Keywords: protection of minors, social media, online communication, luring minors, age prediction
1. 1. Introduction
The Internet is a very useful tool that allows users worldwide to easily obtain information and interact with others offline.
Communication through the Internet has become indispensable for social life, especially when combined with the spread of mobile
phones, smartphones, e-mails, SNSs, and chat applications. Such communication is not only ubiquitous for adults but also for
minors. However, online communication poses risks to minors, such as cyberbullying [1], internet harassment [2], and sex crimes
[3].
To deal with such problems, Toriumi et al. [4] identified potential victims and predator targets using such information as the
number of transmitted/received words and characters, except for user age information. Wolak et al. [3] concluded that in many
cases of internet-initiated sex crimes, the victims were minors and the predators were adults over 25. To uncover both potential
victims and predators, age information must be considered. However, in many online services, the correct ages of users are not
known. For example, since registration for some services does not require strict verification of the age of users, registration can
be accomplished with a fake age. To protect minors from the risk of online interaction such as sex crimes, estimating user ages and
detecting online communication between adults and minors are vital. In our paper, we focused on acquiring age information by
estimating it from the contents of texts posted by users to detect interactions between minors and adults and clarified that the
interactions of minors with adults are more dangerous than with their peers.

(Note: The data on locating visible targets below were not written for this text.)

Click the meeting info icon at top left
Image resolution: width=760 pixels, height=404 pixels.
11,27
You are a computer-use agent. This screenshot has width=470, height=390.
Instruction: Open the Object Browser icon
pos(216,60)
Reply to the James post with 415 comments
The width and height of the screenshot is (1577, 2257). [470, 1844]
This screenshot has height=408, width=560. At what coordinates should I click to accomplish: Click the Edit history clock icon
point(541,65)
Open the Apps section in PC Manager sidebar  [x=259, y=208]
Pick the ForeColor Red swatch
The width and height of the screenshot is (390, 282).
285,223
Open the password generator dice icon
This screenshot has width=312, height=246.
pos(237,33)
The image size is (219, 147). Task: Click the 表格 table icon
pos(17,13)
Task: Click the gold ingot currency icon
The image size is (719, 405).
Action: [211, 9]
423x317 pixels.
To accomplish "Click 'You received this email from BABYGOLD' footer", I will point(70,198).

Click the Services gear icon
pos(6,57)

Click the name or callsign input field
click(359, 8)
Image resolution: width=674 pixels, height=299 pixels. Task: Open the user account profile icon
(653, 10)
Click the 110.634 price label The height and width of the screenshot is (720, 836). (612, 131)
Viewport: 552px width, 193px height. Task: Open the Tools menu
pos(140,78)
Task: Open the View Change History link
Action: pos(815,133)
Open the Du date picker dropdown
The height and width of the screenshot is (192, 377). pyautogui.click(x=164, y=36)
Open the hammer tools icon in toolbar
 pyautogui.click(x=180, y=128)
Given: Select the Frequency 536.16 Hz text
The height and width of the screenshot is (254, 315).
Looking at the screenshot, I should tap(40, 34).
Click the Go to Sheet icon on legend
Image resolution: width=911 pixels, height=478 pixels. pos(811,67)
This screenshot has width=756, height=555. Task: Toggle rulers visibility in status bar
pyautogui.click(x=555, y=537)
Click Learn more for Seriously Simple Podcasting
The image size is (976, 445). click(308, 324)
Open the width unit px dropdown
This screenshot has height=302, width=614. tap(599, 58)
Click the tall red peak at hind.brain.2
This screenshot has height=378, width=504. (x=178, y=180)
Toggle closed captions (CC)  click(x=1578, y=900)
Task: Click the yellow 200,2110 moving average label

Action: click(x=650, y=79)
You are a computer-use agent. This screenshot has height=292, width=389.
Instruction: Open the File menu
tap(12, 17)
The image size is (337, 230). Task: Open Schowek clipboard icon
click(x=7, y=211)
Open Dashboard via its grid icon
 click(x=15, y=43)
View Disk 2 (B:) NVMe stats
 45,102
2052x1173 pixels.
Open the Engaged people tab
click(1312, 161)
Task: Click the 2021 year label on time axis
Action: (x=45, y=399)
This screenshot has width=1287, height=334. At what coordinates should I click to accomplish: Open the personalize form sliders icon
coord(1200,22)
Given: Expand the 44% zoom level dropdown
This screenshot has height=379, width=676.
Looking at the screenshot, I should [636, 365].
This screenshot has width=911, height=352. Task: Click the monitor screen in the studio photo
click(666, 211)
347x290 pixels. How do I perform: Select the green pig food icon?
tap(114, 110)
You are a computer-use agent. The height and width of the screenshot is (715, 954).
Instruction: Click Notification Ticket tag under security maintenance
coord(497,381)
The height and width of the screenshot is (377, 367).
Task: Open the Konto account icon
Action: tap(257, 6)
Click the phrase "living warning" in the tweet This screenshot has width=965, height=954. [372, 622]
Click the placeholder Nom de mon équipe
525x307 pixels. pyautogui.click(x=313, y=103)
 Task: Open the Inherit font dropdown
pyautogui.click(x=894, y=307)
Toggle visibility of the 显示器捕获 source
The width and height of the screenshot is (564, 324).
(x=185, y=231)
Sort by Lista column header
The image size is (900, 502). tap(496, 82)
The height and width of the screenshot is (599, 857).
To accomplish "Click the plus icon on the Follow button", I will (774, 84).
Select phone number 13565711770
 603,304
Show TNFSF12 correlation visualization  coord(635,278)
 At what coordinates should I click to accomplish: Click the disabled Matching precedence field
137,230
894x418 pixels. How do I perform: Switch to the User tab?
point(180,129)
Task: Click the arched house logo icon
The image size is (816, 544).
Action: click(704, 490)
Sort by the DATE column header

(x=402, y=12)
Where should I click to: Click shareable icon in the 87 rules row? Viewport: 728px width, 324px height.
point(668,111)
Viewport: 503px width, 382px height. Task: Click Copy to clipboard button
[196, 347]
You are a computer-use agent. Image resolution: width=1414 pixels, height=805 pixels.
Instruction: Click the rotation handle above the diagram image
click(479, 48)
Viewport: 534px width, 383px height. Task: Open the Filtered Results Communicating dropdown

In this paper, we created generation labels of users as training data from posted text data that can determine user ages. Then we
made a generation classifier by a machine learning algorithm to classify non-age-determined users and analyzed the frequencies of
both received and dangerous comments from adults that might lead to offline encounters.
2. 2. Datasets
2.1. Communication service 755
In this study, we use a communication service called 755(https://7gogo.jp/), provided by 7gogo Inc. in Japan. In 755, users can
create chatrooms called talk with their friends and interact with other members through its talk. Non-member users can also read
talk in chatrooms and send responses that are called yajiuma (onlookers) comments to chatroom members.
In the 755 service, the founders of a group of friends generally participate in chatrooms and invite users who post yajiuma
comments to communicate with them. We assume that the users who participate in the same chatroom are friends. In some cases,
users post (on twitter and other communication services) such personal information as user IDs and mail addresses to yajiuma
comments or talks. Such posting of personal information is often prohibited by service providers. Since the leak of personal
information increases the threat that such incidents will encourage sexual predators, such comments are deleted immediately and
labeled as NG comments by the sites managers.
Journal of Transformation of human behavior under the influence of The Infosocionomics SocietyVol.2 2017
2.2. Data
In this paper, we use talk and yajiuma comment data with NG comment flags. The following are the details of these data:
Users: 212,709 (the number of users who had posted the sentence on talk once or more from 1/12/2014 to 27/3/2015. This
data includes sentences which had been posted on talk by them in the meanwhile)
Chatrooms: 481,473 (the number of talk which had been posted by users from 1/12/2014 to 26/1/2015)
Comments: 10,000,000 (the number of yajiuma comments which had been posted by users from 1/12/2014 to 7/2/2015)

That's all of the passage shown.